Institusion
Institut Teknologi Kalimantan
Author
Al Ubaidah, Ayu Salsabila
Syafina, Dhina
Subject
Q Science (General)
Datestamp
2022-07-19 06:59:07
Abstract :
Kebutuhan pelumas di Indonesia yang semakin tinggi seiring dengan meningkatnya penggunaan kendaraan dari tahun ke tahun, namun berbanding terbalik dengan ketersediaan minyak bumi sebagai bahan baku pembuatan pelumas yang kian menipis. Sementara itu, pelumas berbahan dasar sintetis/mineral dari minyak bumi sulit untuk terdegradasi dan termasuk dalam limbah B3, sehingga akumulasi limbah pelumas akan mengakibatkan pencemaran tanah, air dan udara. Untuk mengatasi permasalahan ini, maka dibutuhkan alternatif untuk menggantikan bahan dasar pelumas non biodegradable, yaitu bio lube base oil yang dapat diperoleh dari minyak nabati khususnya kelapa sawit.

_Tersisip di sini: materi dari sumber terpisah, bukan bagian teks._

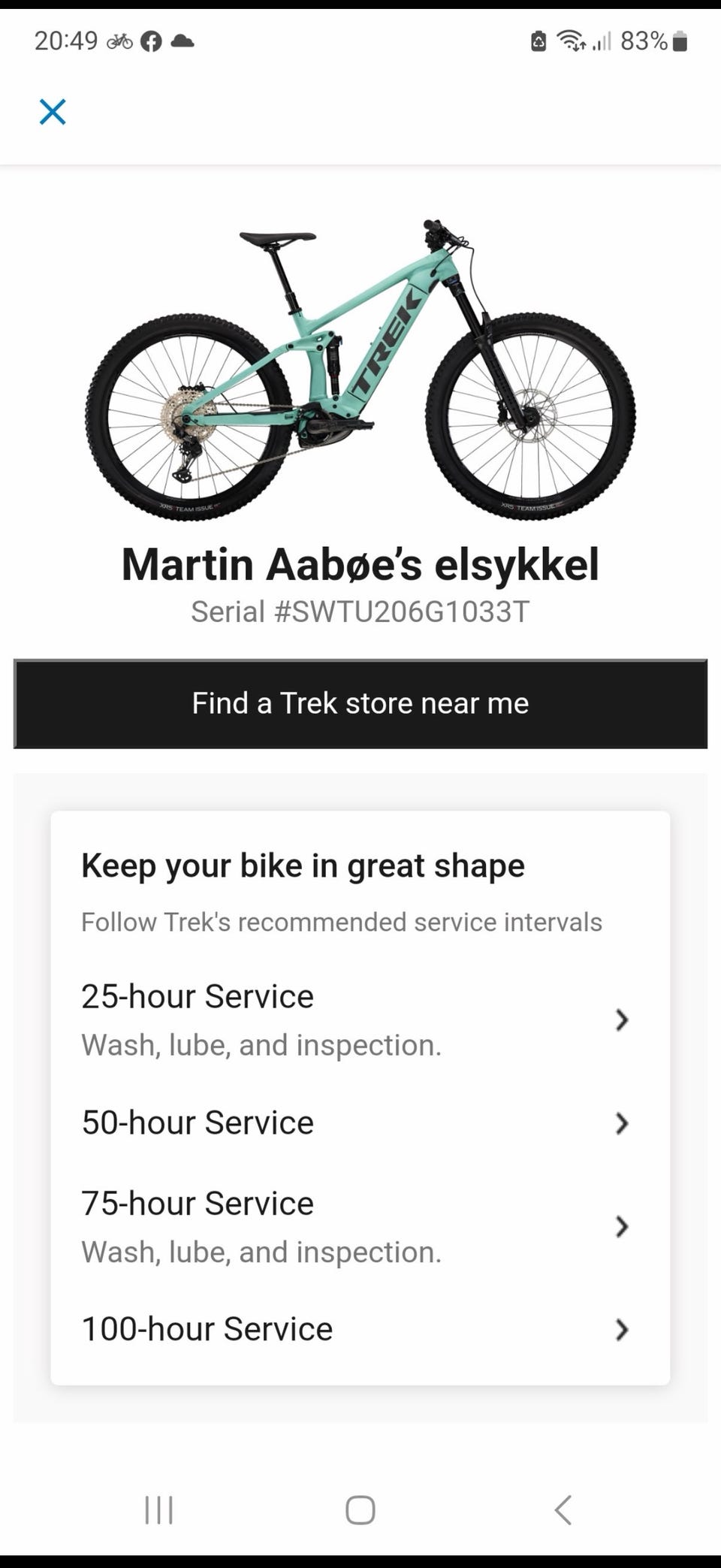Close the bike details screen with X
Screen dimensions: 721x1568
(x=53, y=112)
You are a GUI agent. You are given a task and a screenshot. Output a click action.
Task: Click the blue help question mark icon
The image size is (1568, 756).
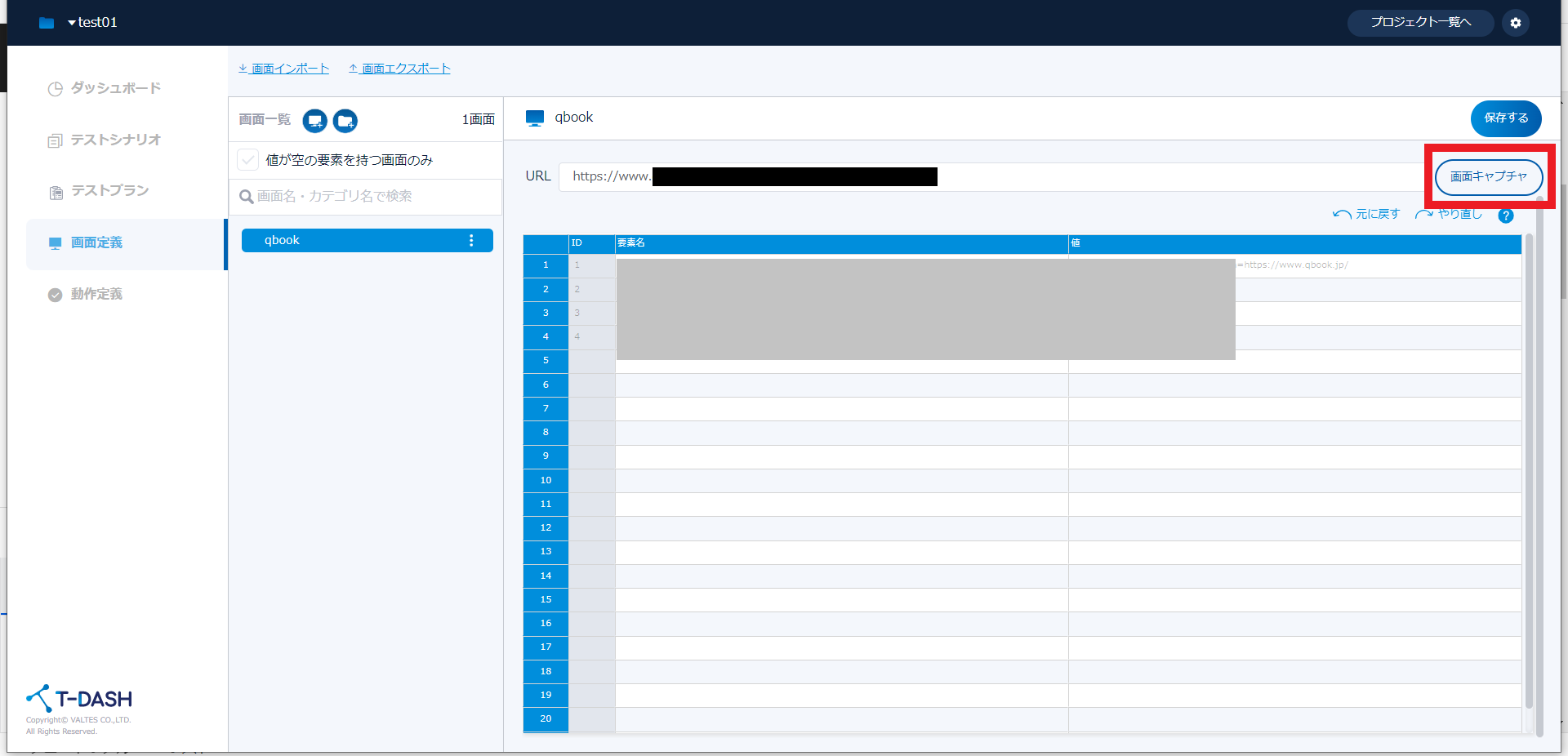pos(1506,216)
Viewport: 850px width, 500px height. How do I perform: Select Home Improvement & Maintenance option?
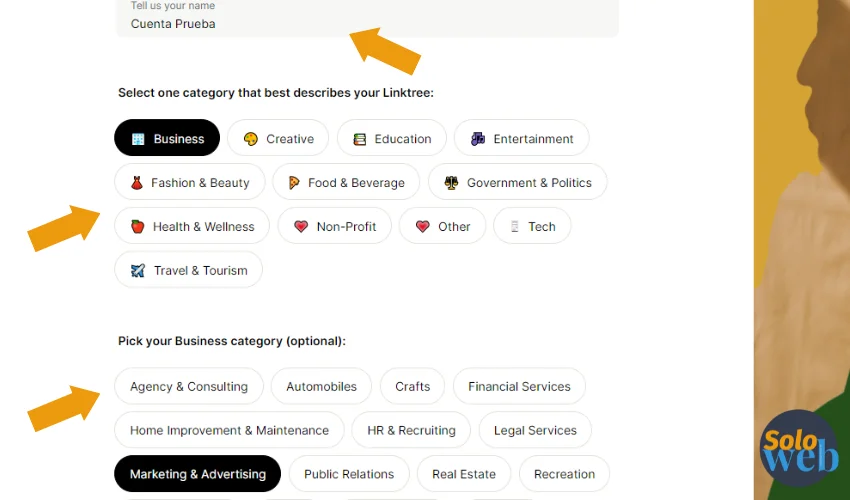[229, 430]
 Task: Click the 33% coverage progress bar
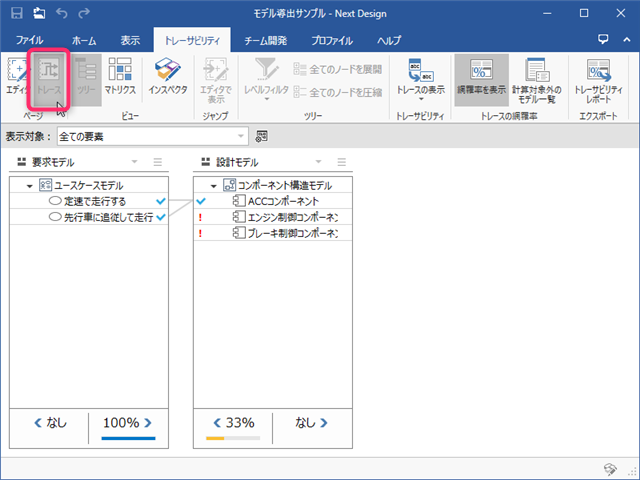232,438
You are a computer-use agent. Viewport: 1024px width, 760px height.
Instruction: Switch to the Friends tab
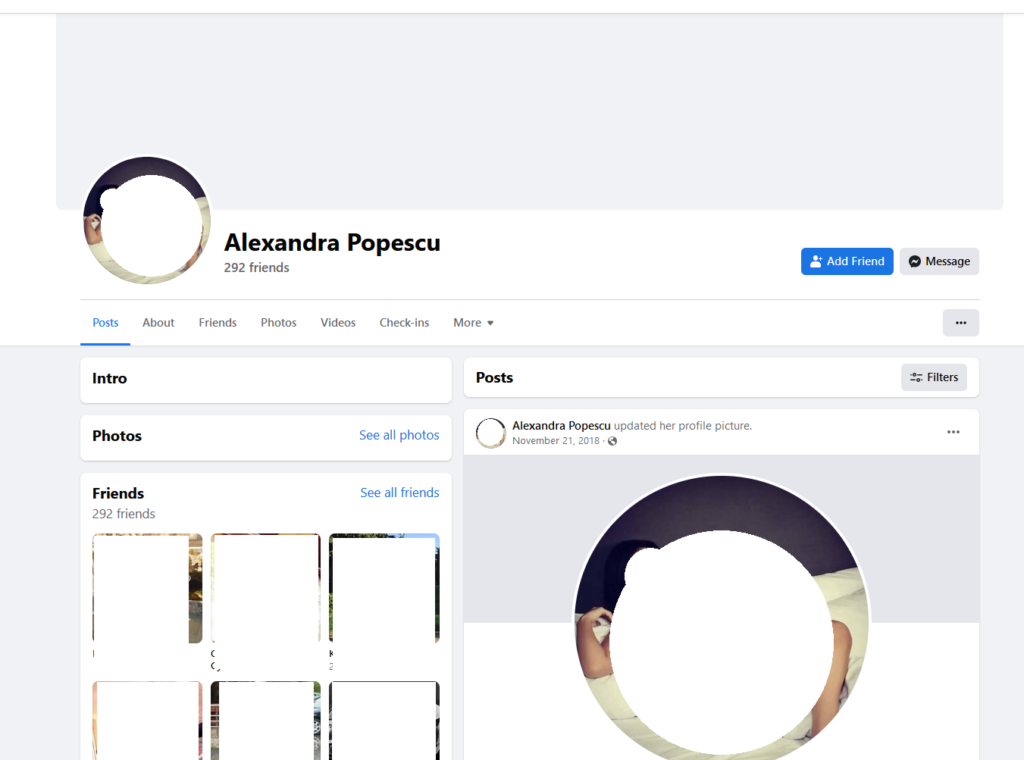click(217, 323)
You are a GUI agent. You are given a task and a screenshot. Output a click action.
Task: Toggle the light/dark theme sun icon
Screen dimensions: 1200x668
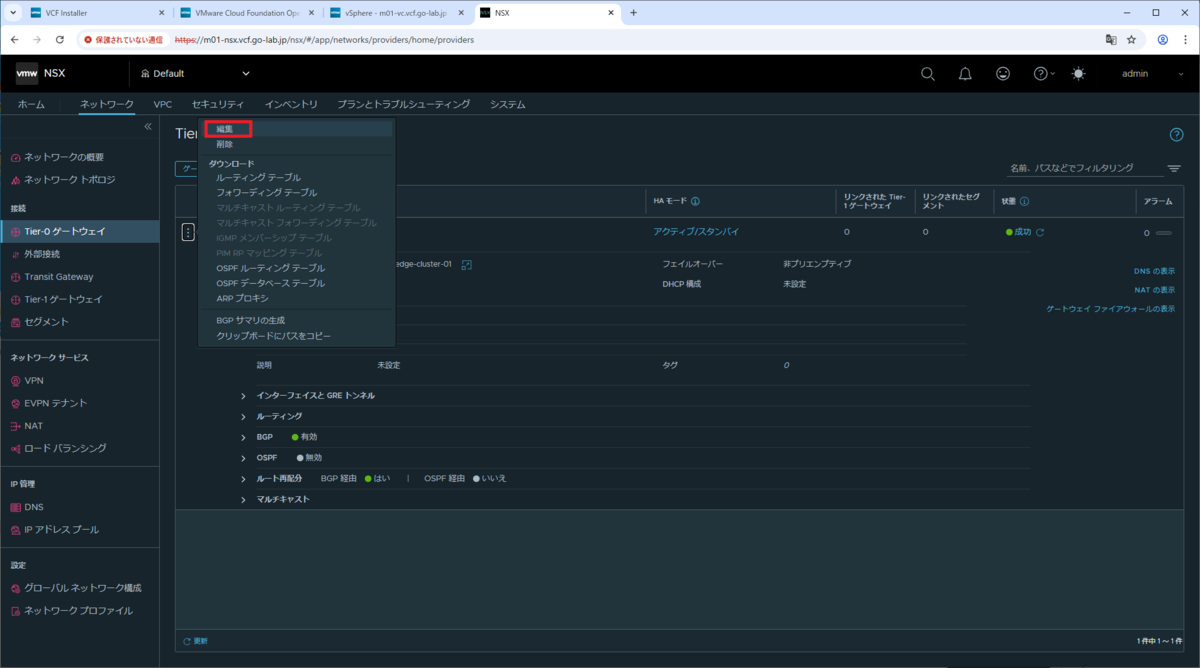click(x=1078, y=74)
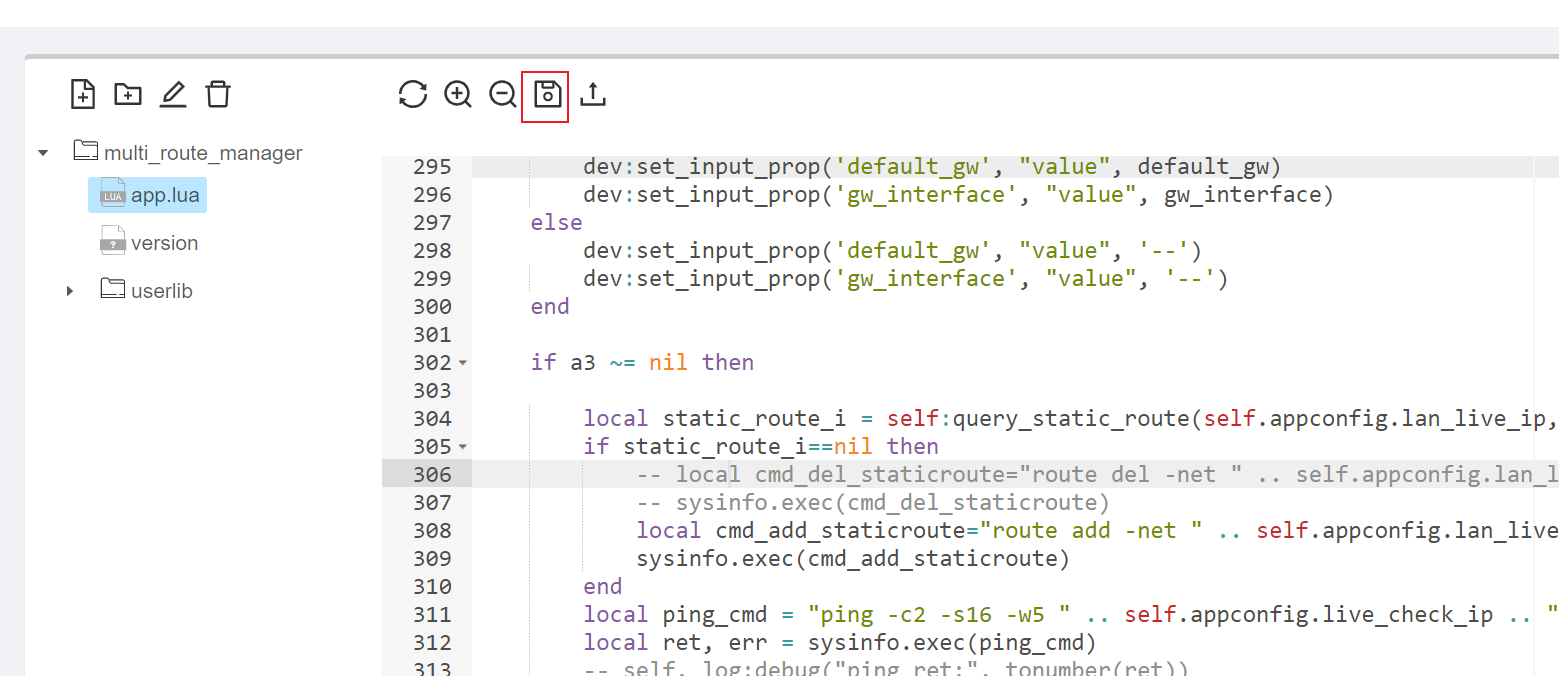Save the file using the highlighted save icon
This screenshot has height=676, width=1559.
[546, 93]
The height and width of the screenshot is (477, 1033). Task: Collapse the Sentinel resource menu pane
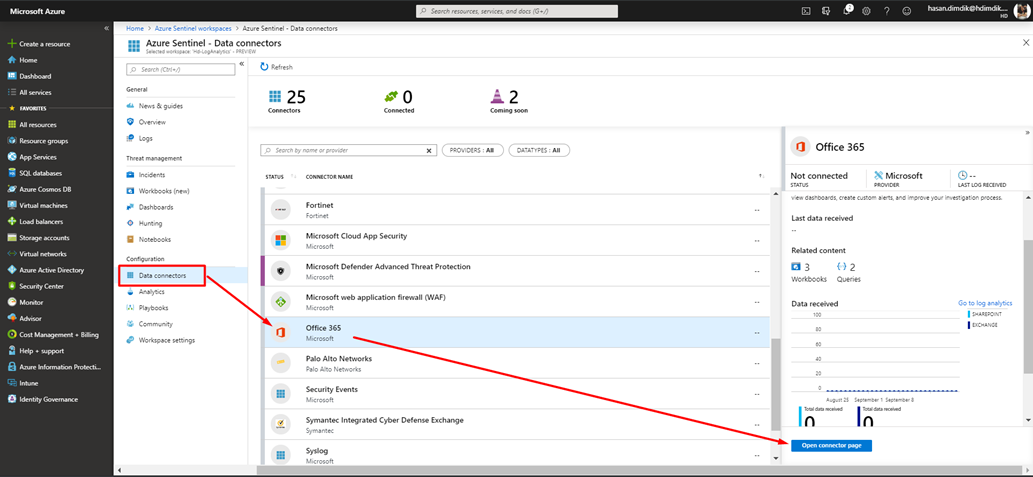point(241,63)
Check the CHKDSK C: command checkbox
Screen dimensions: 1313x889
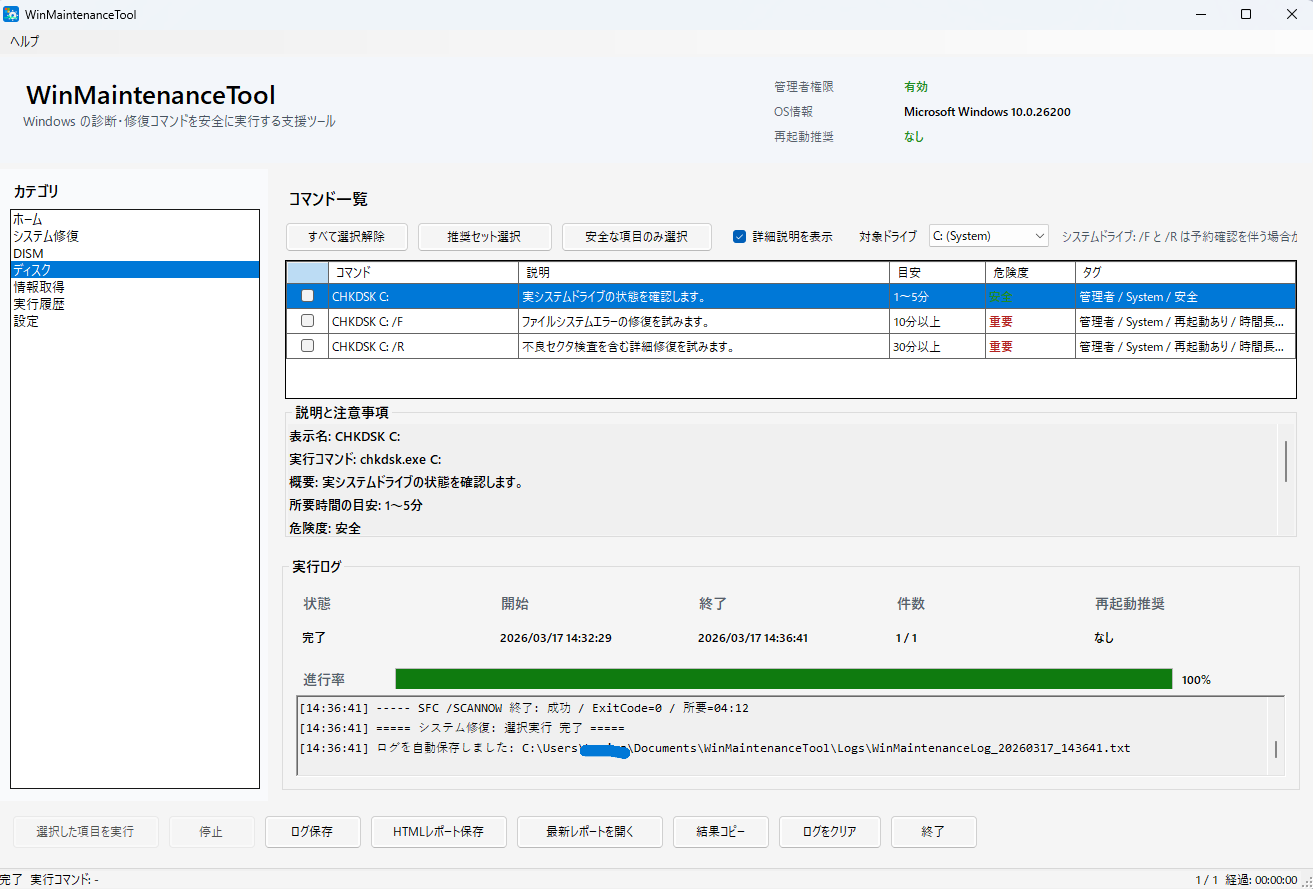point(307,295)
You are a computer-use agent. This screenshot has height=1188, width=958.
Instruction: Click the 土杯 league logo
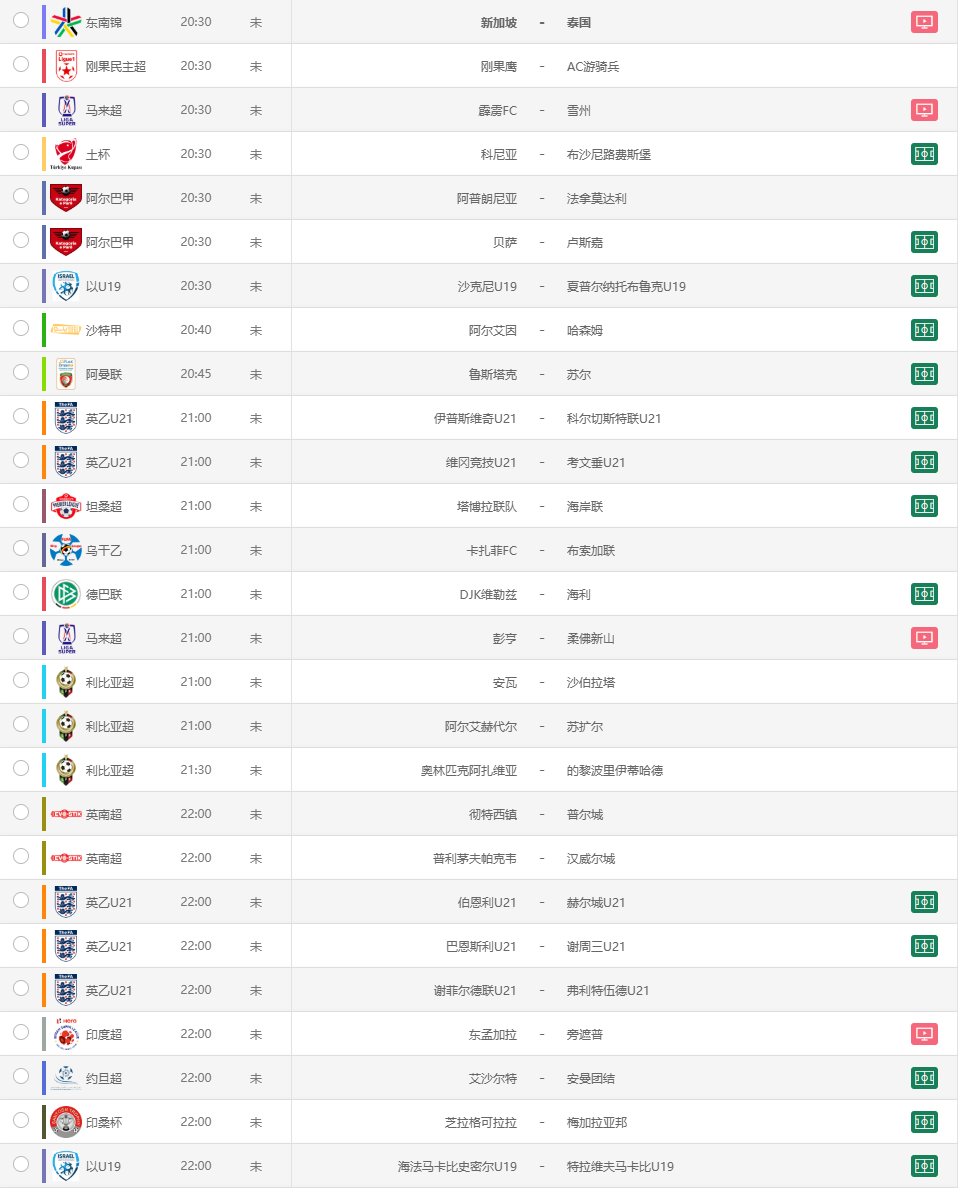[66, 154]
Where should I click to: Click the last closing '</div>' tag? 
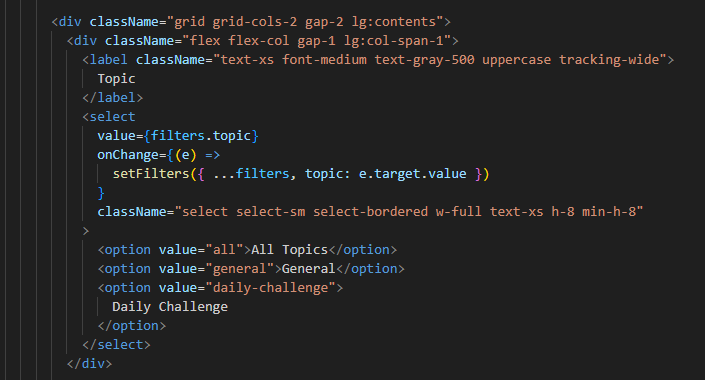(89, 364)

Berdasarkan peluang tersebut maka, perlu dilakukan kajian pasar untuk mengetahui prospek pendirian pabrik baru dalam bentuk pra perancangan pabrik. Pabrik ini direncanakan akan berdiri pada tahun 2027 di Kawasan Industri Dumai, Pelintung, Kota Dumai, Provinsi Riau dengan kapasitas produksi 80.000 kL/tahun dan beroperasi secara kontinyu selama 330 hari/tahun. Bio lube base oil diproduksi menggunakan bahan baku fatty acid methyl ester dan trimethylolpropane dengan penambahan katalis kalsium metoksida. Berdasarkan analisis ekonomi yang dilakukan, diperoleh total capital investment sebesar $29.988.852,09 dengan nilai DCFR 20%, ROI 59,63%, BEP 24,9%, dan SDP 6%. Dari hasil beberapa evaluasi tersebut, menunjukkan bahwa pabrik bio lube base oil ini layak untuk dikaji lebih lanjut.